For her opening match on Monday, Osaka wore an all-white outfit inspired by the kimono, created by the Tokyo-based designer Yagi Hana and made in part from vintage Japanese garments, Olympics.com reported. The design drew on traditional Japanese craft and on the floral imagery of the All England Club itself — a deliberate blend of two worlds, rendered entirely in white.

That choice of color was no accident. Wimbledon enforces the strictest dress code in tennis, requiring players to compete in almost entirely white clothing, a rule that stretches back to the Victorian era. Rather than chafe against it, Osaka worked within it, finding room for a personal statement inside one of sport's most rigid traditions.

Why she did it

Osaka, who is of Japanese and Haitian descent and represents Japan, said the outfit was about identity. "My Japanese heritage means a lot," she said, according to broadcasters at the tournament. "And they say all white at Wimbledon, and I thought it would be really cool to come out in a kimono."

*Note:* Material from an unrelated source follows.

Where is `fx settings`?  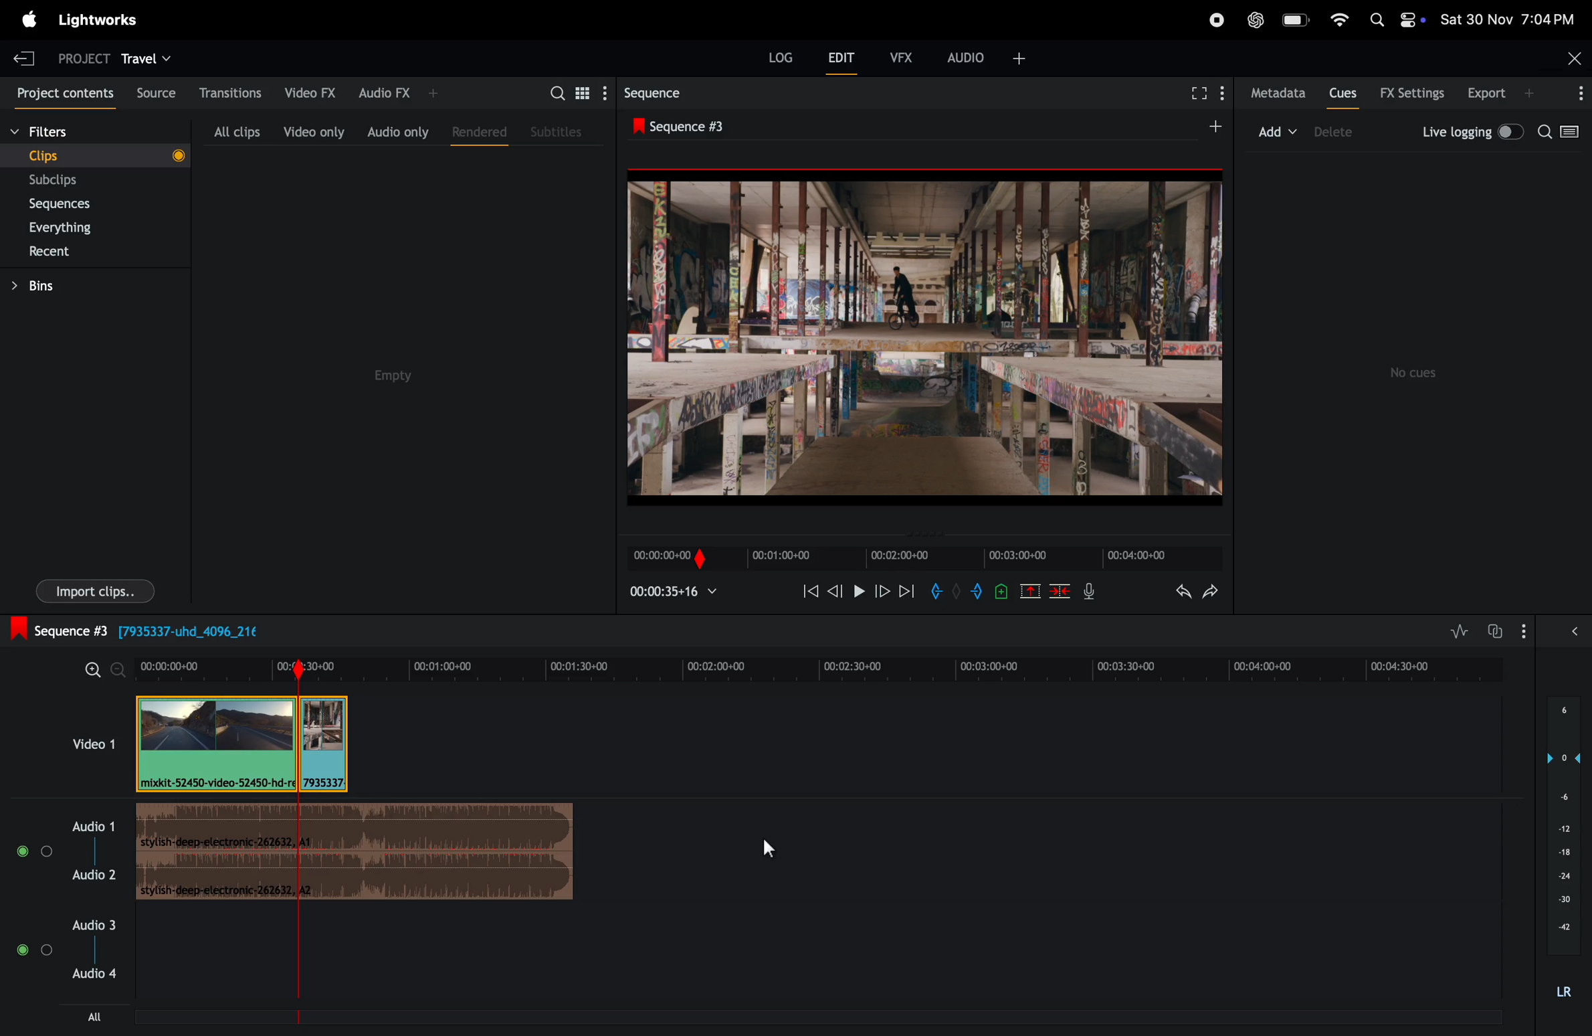
fx settings is located at coordinates (1412, 93).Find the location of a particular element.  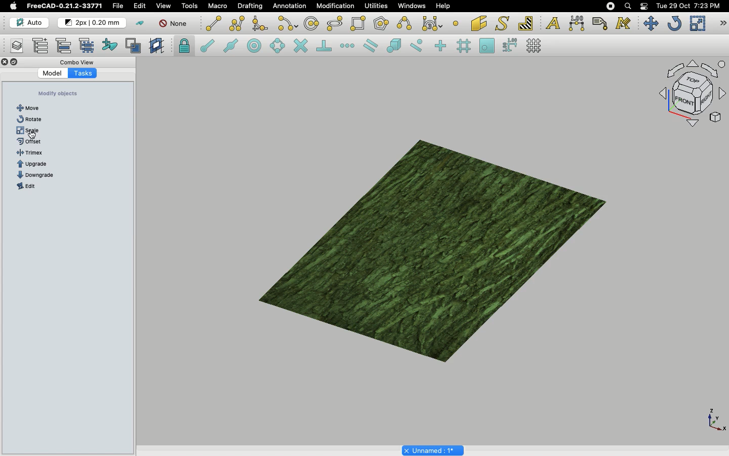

She also reached for an unexpected reference point: cinema. Osaka said one of her favorite films is "Kill Bill," singling out Lucy Liu's character O-Ren Ishii, who appears in a striking white kimono — a nod that tied a pop-culture flourish to a deeply personal tribute.

A winning debut

The look was matched by the result. Osaka beat France's Elsa Jacquemot 6-1, 7-5 to reach the second round, a confident start for a four-time Grand Slam champion and former world No. 1 who has been rebuilding her career since returning to the tour after the birth of her daughter.

For Osaka, the afternoon underlined something she has shown throughout her career: that what an athlete wears can be a message as much as a uniform — here, a quiet celebration of heritage on the lawns of the sport's most tradition-bound stage.